# 原文摘录:
/---

Karawynn Long 2012年11月13日
最近的一份研究发现,求职面试的时候,如果应聘者能够以诙谐的方式告诉考官:“我想要一百万。”这个敢于狮子大开口的人最终拿到手的工资确实可能会提高10%。这种现象其实有心理学的依据。

    每一次成功的求职面试,肯定都会谈到工资问题。长久以来,求职者们得到的标准建议一直都是:谈工资要委婉含蓄点。

    再就业服务机构Challenger, Gray, and Christmas的CEO约翰·查林格建议,求职者们应该“让雇主现报出一个数目——这个数目可能会超出你的预期。”职业和生活博客网站Brazen Careerist的佩内洛普·特伦克建议,“‘你的工资范围是多少?’对这样的问题,最好的答案,就是想尽办法,‘我不告诉你。’”

    这通常会导致令人不舒服的、甚至敌对的懦夫博弈。如果你一直担心这类对话,这里有一个好消息:我们可以给出更漂亮的回答。

    爱达荷大学(University of Idaho)近期的一份调查发现,以开玩笑的口气提出百万美元薪酬,实际上能让之后公司开出的实际工资增加10%。研究测试情景中假设的求职者,是一位行政助理应试者,她上一份工作的工资是29,000美元。当被问及对新工作薪酬的期望时,她会以一种半是犹豫半是自嘲的口气答道:“我当然想要百万年薪,不过,我只希望能得到公平的待遇。”

    在这位求职者拒绝说出具体数字的情况中,雇主最终给出的平均工资约为32,500美元。但当这位求职者开玩笑地说出一百万美元时,雇主给出的平均工资则约为36,200美元。

    在上述案例中,工资的增加其实是一种名为“锚定”的心理效应在起作用。爱达荷大学心理学教授、同时也是该项研究的负责人托德·索尔斯坦森说:“我们听到一个数字时,不论是否与主题相关,我们都会固定在这个数字上,进而影响到我们的判断。”

    但在开出具体条件之前,求职者应该考虑到可能出现的反弹。德州大学达拉斯分校(University of Texas at Dallas)经济学教授、校谈判中心主任雷切尔·科洛森警告说:“实际上,如果谈判伙伴开出一个过于极端的条件,对方最常见的反应是停止谈判。”

    在索尔斯坦森研究中有一个预设条件,即参与者们无权拒绝求职者,而是可以告诉求职者他们能提供多少工资。

    那么,求职者们到底应不应该拿高薪开玩笑,以期自己的实际工资能有所提高?科洛森称,除非你能坦然接受可能失去工作机会的风险,否则别这么干。在推荐策略之前,她希望进行一项后续研究,量化相关的风险级别,例如,“有多少面试官会因为求职者的玩笑感到厌恶,进而雇佣别人?”

    不过,率先说出确切的数字还是能带来回报。规避这个问题的标准建议是,忽略锚定的实际效果。

    科洛森说,信息才是关键。科洛森为本科生、MBA和高管教授谈判策略已有18年之久。如果求职者了解到一个特定职位的工资范围,并能给出一个雇主愿意支付的最高金额,那么,率先说出自己期望的具体工资额,肯定会对求职者自身有利。

    查林格依然建议谨慎行事。他说:“雇主千差万别。根据雇主的工资结构,相同职位的工资水平有可能上下浮动20%。”

    There comes a point in every successful job interview when it's time to talk money. The standard advice to job applicants has long been to play it coy.

    John Challenger, CEO of outplacement firm Challenger, Gray, and Christmas, urges applicants to "let the employer name a salary first -- it may be higher than you expect." Penelope Trunk, founder of Brazen Careerist, advises that "the right answer to the question, 'What's your salary range?' is almost always some version of 'I'm not telling you.'"

    This often leads to an uncomfortable, even adversarial, game of chicken. If that's the sort of conversation you dread, here's good news: there are better alternatives.

    A recent study out of the University of Idaho found that making a joke about a million-dollar salary actually increased subsequent offer amounts by more than 10%.

    The hypothetical applicant in the study's test scenario was an administrative assistant candidate who had listed her last salary as $29,000. When asked what salary she wanted in the new job, she either demurred or quipped, "Well I'd like a million dollars, but really I just want what's fair."

\---

# 书面任务 1:
请一字不改地抄录谈薪文章中从“再就业服务机构Challenger, Gray, and”起、到“有一个好消息:我们可以给出更漂亮的回答。”为止(含该处)的文字。
这篇谈薪文章与后面的列表毫无关联。

# 练习列表:
/---

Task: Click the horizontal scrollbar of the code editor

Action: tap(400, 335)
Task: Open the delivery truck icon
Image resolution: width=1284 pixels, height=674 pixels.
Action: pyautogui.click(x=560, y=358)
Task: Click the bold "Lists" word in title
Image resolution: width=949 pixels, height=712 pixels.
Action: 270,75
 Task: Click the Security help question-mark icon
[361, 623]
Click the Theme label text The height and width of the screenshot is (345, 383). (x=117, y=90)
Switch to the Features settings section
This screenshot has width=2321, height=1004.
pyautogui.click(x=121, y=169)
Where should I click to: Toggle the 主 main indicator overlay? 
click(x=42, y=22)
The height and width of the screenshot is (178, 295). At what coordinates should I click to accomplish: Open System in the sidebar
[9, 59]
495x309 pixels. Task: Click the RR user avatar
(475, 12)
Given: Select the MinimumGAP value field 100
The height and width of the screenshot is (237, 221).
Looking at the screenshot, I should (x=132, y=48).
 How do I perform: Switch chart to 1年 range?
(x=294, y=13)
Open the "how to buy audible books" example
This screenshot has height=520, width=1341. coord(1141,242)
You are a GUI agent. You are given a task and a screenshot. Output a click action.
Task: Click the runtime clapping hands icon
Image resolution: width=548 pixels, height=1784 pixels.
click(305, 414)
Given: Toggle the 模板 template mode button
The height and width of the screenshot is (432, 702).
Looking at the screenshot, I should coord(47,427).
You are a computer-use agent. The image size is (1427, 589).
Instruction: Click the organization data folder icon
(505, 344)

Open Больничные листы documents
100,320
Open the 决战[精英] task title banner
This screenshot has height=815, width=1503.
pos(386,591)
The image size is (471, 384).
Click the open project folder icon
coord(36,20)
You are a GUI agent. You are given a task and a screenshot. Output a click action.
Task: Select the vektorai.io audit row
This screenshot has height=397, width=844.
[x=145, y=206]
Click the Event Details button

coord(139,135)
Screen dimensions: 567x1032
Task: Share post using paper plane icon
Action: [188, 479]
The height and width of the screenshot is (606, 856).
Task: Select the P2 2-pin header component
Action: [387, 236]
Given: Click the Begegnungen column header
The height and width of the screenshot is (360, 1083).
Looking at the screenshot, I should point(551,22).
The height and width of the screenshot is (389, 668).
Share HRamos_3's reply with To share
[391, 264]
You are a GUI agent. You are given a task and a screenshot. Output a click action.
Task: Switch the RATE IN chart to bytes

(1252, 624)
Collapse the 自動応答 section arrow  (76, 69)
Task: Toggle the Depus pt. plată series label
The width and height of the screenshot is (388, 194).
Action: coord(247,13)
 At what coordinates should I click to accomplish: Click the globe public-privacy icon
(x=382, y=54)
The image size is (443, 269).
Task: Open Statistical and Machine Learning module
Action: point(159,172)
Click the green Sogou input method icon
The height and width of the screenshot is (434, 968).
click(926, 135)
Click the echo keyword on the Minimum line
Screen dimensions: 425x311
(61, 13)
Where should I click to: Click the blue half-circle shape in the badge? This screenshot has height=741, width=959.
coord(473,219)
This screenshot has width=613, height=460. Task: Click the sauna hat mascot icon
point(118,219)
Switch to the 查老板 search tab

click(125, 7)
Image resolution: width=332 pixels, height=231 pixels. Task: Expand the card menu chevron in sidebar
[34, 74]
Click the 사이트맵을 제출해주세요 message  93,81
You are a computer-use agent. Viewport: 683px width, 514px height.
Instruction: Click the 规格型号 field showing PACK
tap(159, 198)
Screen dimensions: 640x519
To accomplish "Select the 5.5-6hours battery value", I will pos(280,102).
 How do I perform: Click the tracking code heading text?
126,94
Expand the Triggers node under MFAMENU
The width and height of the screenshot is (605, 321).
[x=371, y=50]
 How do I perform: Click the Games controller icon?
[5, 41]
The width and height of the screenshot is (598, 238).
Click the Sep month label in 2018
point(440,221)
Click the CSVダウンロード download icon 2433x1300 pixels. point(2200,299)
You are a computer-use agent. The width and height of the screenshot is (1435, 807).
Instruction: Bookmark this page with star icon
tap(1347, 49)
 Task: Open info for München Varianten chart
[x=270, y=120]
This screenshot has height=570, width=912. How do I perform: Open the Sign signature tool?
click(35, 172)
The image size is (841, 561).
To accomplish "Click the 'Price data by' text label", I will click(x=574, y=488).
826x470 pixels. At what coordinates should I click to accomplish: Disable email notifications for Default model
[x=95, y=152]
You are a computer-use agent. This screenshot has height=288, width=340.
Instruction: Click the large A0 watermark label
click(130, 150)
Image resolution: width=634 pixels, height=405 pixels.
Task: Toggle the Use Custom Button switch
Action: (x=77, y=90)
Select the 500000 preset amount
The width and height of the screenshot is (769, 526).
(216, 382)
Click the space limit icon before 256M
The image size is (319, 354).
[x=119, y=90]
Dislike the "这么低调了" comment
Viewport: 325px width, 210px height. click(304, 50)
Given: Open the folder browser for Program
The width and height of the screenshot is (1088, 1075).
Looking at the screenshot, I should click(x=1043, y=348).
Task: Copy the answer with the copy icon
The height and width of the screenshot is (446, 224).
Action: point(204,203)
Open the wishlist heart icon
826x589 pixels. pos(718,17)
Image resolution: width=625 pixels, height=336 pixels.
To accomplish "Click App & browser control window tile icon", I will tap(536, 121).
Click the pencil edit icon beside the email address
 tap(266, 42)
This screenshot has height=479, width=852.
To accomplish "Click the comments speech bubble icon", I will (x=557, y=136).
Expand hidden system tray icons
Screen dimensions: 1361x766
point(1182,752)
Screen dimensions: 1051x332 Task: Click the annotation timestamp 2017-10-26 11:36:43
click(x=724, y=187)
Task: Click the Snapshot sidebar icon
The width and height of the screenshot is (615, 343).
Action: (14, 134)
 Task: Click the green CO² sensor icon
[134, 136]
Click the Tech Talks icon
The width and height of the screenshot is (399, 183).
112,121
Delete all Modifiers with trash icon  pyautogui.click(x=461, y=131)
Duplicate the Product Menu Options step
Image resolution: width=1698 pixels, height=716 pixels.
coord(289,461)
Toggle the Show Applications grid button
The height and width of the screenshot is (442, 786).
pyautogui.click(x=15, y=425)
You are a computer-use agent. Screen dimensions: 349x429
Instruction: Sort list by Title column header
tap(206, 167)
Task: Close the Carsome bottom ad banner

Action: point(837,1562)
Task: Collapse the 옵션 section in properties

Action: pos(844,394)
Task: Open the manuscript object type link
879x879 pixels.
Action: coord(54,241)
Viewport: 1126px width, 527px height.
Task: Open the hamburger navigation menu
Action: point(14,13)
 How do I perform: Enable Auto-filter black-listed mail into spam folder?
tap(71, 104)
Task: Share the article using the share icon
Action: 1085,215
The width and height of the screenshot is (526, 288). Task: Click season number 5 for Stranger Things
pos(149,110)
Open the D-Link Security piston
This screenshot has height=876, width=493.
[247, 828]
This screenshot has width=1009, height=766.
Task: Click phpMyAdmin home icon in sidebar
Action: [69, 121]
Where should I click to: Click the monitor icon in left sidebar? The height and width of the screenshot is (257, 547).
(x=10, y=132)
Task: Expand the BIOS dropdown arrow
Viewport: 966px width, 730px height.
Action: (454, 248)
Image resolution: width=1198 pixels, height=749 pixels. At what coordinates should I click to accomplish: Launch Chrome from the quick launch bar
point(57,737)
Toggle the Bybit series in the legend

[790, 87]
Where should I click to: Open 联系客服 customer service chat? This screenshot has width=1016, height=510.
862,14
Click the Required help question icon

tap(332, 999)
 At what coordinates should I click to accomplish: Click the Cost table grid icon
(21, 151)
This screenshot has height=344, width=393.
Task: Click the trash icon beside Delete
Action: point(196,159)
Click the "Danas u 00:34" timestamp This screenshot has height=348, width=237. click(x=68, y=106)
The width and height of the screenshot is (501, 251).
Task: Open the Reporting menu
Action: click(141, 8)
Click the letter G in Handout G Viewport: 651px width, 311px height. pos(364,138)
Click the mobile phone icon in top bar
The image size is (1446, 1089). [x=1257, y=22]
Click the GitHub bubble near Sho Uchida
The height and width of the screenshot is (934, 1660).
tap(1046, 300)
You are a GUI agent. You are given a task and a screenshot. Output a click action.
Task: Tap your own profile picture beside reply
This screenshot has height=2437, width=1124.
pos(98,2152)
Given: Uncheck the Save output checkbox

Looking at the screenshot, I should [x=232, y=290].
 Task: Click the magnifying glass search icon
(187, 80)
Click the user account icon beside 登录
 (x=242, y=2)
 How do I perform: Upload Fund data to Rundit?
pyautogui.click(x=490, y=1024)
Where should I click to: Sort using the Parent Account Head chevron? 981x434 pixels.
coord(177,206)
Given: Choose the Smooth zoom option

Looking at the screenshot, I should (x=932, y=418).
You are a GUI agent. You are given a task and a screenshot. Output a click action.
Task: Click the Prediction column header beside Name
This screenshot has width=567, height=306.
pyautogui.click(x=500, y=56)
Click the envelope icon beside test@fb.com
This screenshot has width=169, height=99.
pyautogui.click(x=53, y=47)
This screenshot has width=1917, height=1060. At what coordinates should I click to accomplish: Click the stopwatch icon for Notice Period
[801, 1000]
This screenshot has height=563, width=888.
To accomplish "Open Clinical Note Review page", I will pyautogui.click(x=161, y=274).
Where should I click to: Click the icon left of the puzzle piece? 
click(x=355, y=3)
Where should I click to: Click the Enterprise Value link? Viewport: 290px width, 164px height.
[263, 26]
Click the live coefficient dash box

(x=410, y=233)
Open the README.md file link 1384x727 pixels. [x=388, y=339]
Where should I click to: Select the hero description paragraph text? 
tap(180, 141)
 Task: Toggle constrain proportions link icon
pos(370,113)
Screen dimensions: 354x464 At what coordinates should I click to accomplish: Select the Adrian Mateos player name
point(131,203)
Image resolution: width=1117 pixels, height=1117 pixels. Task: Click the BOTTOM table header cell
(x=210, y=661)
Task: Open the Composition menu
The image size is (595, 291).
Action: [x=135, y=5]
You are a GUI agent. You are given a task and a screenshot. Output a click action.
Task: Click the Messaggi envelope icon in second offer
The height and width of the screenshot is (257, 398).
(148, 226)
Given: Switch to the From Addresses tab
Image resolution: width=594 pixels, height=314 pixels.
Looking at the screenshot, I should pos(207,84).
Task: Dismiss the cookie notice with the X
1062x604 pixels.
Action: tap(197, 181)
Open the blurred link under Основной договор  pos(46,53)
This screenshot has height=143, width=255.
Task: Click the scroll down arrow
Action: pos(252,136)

\---

# 书面任务 2:
从列表中摘出从含有“Task: Open the manuscript object type link”的那一行起、到含有“Action: point(14,13)”的那一行为止(两端都包括)的各行,照原样逐字写出。

# 正确答案 1:
再就业服务机构Challenger, Gray, and Christmas的CEO约翰·查林格建议,求职者们应该“让雇主现报出一个数目——这个数目可能会超出你的预期。”职业和生活博客网站Brazen Careerist的佩内洛普·特伦克建议,“‘你的工资范围是多少?’对这样的问题,最好的答案,就是想尽办法,‘我不告诉你。’”

    这通常会导致令人不舒服的、甚至敌对的懦夫博弈。如果你一直担心这类对话,这里有一个好消息:我们可以给出更漂亮的回答。

# 正确答案 2:
Task: Open the manuscript object type link
879x879 pixels.
Action: coord(54,241)
Viewport: 1126px width, 527px height.
Task: Open the hamburger navigation menu
Action: point(14,13)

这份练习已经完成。